It’s time for another CHN community question, where we tap our members to share brief thoughts in issues related to their journey, and try to shed light on what the Catholic Church teaches on various matters. This week’s question:
If your Christian tradition recited the Apostles’ Creed or the Nicene Creed, how did it treat the word “catholic” in those creeds? Was it omitted? Changed? Kept, but with an asterisk?
Please reply with your comments, and be sure to check the results of other CHN community questions in our forum!
In the OPC (Orthodox Presbyterian Church), we said it each week, but the pastor always qualified it by saying it didn’t mean “Roman Catholic” but merely “universal.”
“Methinks thou dost protest too much.” 🙂
Funny. A little Shakespeare.
It’s kind of strange how we took the meaning of ‘Catholic’, = ‘Universal’, to mean the opposite of what the early church intended by the term. By ‘Catholic’, they mean that the One Church was intended to be ‘universal’, for all. As a Protestant, I kept understanding ‘Catholic’ to mean that anyone who named the name of Christ and believed the handful of fundamentals (virgin birth, atoning death, bodily resurrection, triune God, biblical inerrantcy, etc) was part of the big-tent, church universal.

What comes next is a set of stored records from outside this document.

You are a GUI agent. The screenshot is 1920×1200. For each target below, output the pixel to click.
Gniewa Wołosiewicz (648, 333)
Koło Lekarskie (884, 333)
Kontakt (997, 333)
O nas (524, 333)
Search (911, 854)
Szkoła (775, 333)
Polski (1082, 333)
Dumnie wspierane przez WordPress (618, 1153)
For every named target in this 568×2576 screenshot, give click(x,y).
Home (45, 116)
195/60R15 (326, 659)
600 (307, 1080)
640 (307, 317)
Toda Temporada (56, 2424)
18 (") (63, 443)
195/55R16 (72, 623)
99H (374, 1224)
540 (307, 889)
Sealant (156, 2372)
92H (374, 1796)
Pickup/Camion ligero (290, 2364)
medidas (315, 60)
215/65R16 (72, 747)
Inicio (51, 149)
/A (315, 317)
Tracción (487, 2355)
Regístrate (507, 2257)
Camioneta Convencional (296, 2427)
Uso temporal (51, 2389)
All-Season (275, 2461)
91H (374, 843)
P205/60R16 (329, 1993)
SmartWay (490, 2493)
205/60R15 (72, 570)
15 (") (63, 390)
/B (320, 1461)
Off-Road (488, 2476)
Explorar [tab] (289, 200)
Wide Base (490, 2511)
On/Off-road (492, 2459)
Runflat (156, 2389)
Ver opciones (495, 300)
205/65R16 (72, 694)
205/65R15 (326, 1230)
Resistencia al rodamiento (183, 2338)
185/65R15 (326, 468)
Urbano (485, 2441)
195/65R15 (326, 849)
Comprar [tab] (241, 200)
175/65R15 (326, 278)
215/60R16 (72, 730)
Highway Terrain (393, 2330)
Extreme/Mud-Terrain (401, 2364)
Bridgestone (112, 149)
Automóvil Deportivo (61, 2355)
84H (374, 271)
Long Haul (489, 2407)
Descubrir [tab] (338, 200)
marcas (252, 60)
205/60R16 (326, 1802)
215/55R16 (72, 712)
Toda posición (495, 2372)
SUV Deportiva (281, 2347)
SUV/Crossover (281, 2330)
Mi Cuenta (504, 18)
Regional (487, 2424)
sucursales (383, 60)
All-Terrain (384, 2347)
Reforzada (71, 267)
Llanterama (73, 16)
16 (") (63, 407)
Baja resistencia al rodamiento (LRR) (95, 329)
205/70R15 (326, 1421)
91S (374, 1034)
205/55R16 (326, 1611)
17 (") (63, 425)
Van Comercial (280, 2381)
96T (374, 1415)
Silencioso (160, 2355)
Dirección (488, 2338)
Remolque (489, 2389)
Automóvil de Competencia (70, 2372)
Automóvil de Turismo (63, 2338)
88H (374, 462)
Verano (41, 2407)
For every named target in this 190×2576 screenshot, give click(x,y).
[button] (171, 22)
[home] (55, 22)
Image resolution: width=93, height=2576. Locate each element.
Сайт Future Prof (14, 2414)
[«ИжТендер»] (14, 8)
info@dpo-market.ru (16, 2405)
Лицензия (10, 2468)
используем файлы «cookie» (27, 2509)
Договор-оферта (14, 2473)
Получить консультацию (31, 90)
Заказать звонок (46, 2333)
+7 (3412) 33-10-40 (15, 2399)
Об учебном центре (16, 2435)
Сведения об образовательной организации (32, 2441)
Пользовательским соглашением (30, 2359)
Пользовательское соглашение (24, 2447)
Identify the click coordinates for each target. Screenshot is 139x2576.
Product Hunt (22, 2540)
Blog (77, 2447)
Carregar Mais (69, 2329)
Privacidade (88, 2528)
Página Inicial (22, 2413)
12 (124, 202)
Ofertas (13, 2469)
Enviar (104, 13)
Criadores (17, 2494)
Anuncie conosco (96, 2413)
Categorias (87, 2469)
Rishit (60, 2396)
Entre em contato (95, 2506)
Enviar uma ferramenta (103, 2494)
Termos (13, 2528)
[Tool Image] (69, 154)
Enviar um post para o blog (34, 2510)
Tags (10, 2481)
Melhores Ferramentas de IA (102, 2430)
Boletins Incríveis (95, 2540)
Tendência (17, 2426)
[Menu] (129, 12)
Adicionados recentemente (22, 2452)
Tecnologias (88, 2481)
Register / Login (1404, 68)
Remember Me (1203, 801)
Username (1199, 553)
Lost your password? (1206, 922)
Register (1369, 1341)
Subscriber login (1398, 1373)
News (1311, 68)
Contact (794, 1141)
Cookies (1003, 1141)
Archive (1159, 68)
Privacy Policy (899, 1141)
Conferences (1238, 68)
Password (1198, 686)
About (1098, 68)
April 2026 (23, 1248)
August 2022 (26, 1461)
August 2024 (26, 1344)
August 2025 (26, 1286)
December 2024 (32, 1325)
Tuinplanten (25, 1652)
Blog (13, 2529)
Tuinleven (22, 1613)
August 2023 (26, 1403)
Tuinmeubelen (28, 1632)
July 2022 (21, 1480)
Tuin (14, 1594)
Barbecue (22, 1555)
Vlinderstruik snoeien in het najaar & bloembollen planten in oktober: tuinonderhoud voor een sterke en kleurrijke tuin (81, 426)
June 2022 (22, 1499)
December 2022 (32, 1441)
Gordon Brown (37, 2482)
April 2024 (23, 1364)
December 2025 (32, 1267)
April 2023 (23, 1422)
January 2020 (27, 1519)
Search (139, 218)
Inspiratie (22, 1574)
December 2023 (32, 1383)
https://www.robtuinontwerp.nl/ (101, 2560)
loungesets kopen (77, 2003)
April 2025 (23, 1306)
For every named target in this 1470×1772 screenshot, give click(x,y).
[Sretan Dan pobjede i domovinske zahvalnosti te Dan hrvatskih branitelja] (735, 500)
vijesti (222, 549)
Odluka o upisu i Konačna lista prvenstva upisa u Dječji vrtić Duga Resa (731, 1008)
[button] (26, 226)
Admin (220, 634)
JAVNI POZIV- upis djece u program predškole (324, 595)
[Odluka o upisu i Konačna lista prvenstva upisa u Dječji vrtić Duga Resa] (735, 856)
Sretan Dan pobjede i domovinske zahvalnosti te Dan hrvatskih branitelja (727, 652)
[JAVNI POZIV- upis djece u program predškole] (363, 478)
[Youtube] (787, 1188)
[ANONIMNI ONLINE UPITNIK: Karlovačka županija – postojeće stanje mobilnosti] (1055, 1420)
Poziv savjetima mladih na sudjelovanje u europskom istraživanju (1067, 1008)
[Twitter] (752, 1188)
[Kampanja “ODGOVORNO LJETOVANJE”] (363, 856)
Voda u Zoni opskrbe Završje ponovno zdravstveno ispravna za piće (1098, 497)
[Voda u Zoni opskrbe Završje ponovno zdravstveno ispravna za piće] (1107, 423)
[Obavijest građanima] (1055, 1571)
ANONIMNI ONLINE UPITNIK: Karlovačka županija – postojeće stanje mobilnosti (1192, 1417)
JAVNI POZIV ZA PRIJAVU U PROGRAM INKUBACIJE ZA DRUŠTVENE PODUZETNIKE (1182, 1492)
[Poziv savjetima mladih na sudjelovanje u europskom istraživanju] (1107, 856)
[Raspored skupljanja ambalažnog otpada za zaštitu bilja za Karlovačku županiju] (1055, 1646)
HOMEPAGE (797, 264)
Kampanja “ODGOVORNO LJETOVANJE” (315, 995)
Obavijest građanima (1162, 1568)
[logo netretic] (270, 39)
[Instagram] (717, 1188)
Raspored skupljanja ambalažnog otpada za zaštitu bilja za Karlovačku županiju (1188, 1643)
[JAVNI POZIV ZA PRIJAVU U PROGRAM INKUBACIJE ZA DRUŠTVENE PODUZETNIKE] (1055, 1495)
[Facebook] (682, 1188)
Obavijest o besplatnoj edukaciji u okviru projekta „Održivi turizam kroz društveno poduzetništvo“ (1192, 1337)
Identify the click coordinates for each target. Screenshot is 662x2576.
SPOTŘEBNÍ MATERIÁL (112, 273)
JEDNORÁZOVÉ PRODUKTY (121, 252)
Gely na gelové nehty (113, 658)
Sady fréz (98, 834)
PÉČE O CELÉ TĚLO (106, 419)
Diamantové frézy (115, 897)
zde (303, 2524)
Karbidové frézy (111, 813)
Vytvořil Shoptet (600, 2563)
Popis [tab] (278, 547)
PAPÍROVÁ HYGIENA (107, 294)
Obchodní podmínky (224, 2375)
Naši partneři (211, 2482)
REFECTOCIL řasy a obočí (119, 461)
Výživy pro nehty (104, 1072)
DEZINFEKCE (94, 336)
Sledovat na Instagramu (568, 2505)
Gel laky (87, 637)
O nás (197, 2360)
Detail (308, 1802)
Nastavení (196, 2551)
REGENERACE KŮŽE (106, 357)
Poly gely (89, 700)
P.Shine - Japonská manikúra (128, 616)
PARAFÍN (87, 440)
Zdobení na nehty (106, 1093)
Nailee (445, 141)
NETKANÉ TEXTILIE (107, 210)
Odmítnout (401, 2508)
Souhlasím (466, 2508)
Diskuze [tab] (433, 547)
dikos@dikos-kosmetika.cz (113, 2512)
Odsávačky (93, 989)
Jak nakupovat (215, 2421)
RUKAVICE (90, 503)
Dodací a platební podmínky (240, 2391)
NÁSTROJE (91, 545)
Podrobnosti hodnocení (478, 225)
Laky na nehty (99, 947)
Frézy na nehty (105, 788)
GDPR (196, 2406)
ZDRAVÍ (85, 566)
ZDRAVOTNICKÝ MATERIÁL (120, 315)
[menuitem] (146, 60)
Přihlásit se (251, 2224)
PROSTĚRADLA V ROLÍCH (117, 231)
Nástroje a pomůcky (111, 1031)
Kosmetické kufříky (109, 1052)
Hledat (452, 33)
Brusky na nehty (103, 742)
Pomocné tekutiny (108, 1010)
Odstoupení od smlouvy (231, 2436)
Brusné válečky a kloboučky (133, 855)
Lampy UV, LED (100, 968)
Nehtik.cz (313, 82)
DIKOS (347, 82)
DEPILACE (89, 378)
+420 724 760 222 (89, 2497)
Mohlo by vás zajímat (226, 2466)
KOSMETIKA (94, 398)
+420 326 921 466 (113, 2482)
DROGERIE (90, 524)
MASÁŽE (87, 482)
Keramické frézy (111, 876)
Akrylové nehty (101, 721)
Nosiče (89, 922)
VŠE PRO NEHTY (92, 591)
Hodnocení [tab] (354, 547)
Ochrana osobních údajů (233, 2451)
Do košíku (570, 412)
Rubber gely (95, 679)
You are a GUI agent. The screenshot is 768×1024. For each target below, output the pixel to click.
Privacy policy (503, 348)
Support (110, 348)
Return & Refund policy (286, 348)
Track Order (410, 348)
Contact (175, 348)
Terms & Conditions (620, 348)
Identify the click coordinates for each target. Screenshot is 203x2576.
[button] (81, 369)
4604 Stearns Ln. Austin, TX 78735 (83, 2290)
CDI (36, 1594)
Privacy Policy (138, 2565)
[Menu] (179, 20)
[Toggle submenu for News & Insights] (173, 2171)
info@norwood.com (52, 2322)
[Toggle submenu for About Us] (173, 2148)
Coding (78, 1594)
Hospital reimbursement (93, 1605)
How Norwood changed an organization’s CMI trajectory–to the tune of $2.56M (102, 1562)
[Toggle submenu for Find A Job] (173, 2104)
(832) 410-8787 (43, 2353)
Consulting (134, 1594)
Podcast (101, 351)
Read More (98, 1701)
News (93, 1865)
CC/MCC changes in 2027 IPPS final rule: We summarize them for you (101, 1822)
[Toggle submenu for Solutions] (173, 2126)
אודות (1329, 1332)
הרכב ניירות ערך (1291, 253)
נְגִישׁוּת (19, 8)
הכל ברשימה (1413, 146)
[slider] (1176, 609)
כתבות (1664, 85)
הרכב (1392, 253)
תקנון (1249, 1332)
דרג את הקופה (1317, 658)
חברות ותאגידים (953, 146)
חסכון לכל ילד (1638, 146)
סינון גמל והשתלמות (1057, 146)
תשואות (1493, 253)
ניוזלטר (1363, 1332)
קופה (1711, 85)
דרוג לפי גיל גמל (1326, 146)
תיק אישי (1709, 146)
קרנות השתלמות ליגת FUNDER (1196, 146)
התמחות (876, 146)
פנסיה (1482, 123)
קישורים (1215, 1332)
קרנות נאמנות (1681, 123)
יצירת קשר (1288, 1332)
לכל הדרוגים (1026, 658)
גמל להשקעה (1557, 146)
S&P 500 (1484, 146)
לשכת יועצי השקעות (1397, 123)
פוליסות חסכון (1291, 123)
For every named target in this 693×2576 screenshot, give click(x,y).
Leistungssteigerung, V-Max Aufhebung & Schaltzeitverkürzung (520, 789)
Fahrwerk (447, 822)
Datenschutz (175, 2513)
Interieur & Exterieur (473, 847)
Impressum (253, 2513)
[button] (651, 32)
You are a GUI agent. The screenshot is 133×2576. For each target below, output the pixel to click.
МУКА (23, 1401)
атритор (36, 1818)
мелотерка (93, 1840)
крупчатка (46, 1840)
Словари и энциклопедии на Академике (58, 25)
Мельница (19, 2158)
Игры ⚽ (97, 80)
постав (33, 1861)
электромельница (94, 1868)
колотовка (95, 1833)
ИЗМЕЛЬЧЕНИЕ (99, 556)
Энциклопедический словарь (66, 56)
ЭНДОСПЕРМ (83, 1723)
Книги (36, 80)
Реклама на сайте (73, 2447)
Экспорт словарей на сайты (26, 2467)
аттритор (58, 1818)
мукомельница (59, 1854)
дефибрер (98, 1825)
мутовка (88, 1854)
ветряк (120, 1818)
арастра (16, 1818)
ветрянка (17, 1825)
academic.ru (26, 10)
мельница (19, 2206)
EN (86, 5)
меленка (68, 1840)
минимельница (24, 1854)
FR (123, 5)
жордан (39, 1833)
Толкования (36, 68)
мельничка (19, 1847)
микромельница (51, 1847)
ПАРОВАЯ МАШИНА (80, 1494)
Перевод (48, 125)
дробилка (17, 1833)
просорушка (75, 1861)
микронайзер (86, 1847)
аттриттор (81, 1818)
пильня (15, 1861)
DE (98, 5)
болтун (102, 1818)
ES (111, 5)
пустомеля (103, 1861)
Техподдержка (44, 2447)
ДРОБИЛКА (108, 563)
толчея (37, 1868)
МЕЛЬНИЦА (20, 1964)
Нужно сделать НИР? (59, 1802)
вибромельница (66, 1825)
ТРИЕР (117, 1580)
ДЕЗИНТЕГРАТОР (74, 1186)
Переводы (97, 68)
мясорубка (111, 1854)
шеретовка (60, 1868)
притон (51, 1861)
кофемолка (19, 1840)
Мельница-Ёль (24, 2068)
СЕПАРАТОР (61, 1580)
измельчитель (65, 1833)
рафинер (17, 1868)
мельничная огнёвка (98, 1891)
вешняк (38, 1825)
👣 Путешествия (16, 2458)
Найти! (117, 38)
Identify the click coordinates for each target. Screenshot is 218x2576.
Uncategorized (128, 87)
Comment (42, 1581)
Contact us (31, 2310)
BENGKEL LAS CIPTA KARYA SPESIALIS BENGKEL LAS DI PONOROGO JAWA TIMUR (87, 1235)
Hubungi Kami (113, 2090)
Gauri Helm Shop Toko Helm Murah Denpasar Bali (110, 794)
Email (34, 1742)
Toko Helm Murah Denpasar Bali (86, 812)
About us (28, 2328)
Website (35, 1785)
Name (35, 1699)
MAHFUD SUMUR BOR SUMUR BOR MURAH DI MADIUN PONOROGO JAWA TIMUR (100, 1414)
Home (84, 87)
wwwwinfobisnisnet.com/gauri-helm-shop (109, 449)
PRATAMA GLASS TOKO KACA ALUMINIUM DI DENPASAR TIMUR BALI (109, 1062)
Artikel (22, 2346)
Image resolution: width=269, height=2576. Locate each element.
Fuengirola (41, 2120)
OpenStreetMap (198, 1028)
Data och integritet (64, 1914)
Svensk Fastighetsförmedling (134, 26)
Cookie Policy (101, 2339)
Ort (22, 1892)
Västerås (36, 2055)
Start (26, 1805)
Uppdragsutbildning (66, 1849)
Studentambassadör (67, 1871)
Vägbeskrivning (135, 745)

It’s another case of reading back into history a meaning for a common term that is utterly foreign to the earliest Christians.
As a PCUSA (or what became that) Presbyterian, we took it as “universal”, not the Catholic Church. We knew the church was unified before the Reformation and we accepted the Creeds (and used to recite the Apostles Creed every week in the 50s and 60s). We didn’t see things all the time in opposition to the Catholic Church as some fundamentalists do; we just viewed it all as the history of the Christian church and the way things were. Now when I joined what became the ELCA Lutherans, in one church we belonged to they changed “catholic” to “Christian” in the Creed.